§ Required work
Every record that follows needs to be written out again, exactly.

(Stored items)
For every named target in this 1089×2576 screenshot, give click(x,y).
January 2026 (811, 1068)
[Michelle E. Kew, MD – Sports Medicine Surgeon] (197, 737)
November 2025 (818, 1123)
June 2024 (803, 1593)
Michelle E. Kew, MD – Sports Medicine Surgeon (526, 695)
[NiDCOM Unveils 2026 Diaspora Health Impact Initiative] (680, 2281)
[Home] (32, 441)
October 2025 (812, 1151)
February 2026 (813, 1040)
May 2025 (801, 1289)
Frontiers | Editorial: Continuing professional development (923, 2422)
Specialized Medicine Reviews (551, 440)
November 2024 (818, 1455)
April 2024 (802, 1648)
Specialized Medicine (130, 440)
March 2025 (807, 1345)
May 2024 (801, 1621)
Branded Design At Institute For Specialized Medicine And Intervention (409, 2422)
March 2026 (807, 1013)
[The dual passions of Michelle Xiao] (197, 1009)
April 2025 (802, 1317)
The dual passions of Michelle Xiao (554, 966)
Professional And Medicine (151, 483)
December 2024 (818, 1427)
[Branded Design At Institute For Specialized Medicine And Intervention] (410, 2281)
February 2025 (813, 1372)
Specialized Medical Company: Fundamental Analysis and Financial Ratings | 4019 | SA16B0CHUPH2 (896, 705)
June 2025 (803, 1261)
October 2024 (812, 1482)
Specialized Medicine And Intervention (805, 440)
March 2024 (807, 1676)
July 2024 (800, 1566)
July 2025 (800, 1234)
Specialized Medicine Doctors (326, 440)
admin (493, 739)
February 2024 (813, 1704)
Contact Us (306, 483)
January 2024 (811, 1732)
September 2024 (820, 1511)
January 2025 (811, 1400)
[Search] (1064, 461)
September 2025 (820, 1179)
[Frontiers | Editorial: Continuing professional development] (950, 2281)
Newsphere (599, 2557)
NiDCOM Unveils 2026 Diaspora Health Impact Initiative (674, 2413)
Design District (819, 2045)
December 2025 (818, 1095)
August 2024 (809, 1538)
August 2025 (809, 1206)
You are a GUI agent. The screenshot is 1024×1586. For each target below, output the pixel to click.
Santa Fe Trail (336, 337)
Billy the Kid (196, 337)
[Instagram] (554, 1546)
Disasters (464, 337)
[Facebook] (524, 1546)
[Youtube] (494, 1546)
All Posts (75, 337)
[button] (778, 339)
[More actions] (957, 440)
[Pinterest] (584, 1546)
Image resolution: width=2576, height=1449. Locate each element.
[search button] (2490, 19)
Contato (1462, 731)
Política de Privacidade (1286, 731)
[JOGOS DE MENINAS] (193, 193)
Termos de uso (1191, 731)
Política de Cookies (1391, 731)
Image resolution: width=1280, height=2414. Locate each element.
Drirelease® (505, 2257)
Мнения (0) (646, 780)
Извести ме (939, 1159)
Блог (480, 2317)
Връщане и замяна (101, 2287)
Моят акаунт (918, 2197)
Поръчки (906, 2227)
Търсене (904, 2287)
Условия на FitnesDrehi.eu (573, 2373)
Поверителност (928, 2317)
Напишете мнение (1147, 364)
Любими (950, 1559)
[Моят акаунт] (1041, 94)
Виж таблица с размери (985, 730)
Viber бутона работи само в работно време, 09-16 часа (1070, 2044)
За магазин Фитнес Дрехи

§ Result
For every named target in this 1089×2576 screenshot, give click(x,y).
January 2026 (811, 1068)
[Michelle E. Kew, MD – Sports Medicine Surgeon] (197, 737)
November 2025 (818, 1123)
June 2024 (803, 1593)
Michelle E. Kew, MD – Sports Medicine Surgeon (526, 695)
[NiDCOM Unveils 2026 Diaspora Health Impact Initiative] (680, 2281)
[Home] (32, 441)
October 2025 (812, 1151)
February 2026 (813, 1040)
May 2025 (801, 1289)
Frontiers | Editorial: Continuing professional development (923, 2422)
Specialized Medicine Reviews (551, 440)
November 2024 (818, 1455)
April 2024 (802, 1648)
Specialized Medicine (130, 440)
March 2025 (807, 1345)
May 2024 (801, 1621)
Branded Design At Institute For Specialized Medicine And Intervention (409, 2422)
March 2026 (807, 1013)
[The dual passions of Michelle Xiao] (197, 1009)
April 2025 (802, 1317)
The dual passions of Michelle Xiao (554, 966)
Professional And Medicine (151, 483)
December 2024 (818, 1427)
[Branded Design At Institute For Specialized Medicine And Intervention] (410, 2281)
February 2025 (813, 1372)
Specialized Medical Company: Fundamental Analysis and Financial Ratings | 4019 | SA16B0CHUPH2 (896, 705)
June 2025 (803, 1261)
October 2024 (812, 1482)
Specialized Medicine And Intervention (805, 440)
March 2024 (807, 1676)
July 2024 (800, 1566)
July 2025 (800, 1234)
Specialized Medicine Doctors (326, 440)
admin (493, 739)
February 2024 (813, 1704)
Contact Us (306, 483)
January 2024 (811, 1732)
September 2024 (820, 1511)
January 2025 (811, 1400)
[Search] (1064, 461)
September 2025 (820, 1179)
[Frontiers | Editorial: Continuing professional development] (950, 2281)
Newsphere (599, 2557)
NiDCOM Unveils 2026 Diaspora Health Impact Initiative (674, 2413)
Design District (819, 2045)
December 2025 (818, 1095)
August 2024 (809, 1538)
August 2025 (809, 1206)
You are a GUI agent. The screenshot is 1024×1586. For each target below, output the pixel to click.
Santa Fe Trail (336, 337)
Billy the Kid (196, 337)
[Instagram] (554, 1546)
Disasters (464, 337)
[Facebook] (524, 1546)
[Youtube] (494, 1546)
All Posts (75, 337)
[button] (778, 339)
[More actions] (957, 440)
[Pinterest] (584, 1546)
Image resolution: width=2576, height=1449. Locate each element.
[search button] (2490, 19)
Contato (1462, 731)
Política de Privacidade (1286, 731)
[JOGOS DE MENINAS] (193, 193)
Termos de uso (1191, 731)
Política de Cookies (1391, 731)
Image resolution: width=1280, height=2414. Locate each element.
Drirelease® (505, 2257)
Мнения (0) (646, 780)
Извести ме (939, 1159)
Блог (480, 2317)
Връщане и замяна (101, 2287)
Моят акаунт (918, 2197)
Поръчки (906, 2227)
Търсене (904, 2287)
Условия на FitnesDrehi.eu (573, 2373)
Поверителност (928, 2317)
Напишете мнение (1147, 364)
Любими (950, 1559)
[Моят акаунт] (1041, 94)
Виж таблица с размери (985, 730)
Viber бутона работи само в работно време, 09-16 часа (1070, 2044)
За магазин Фитнес Дрехи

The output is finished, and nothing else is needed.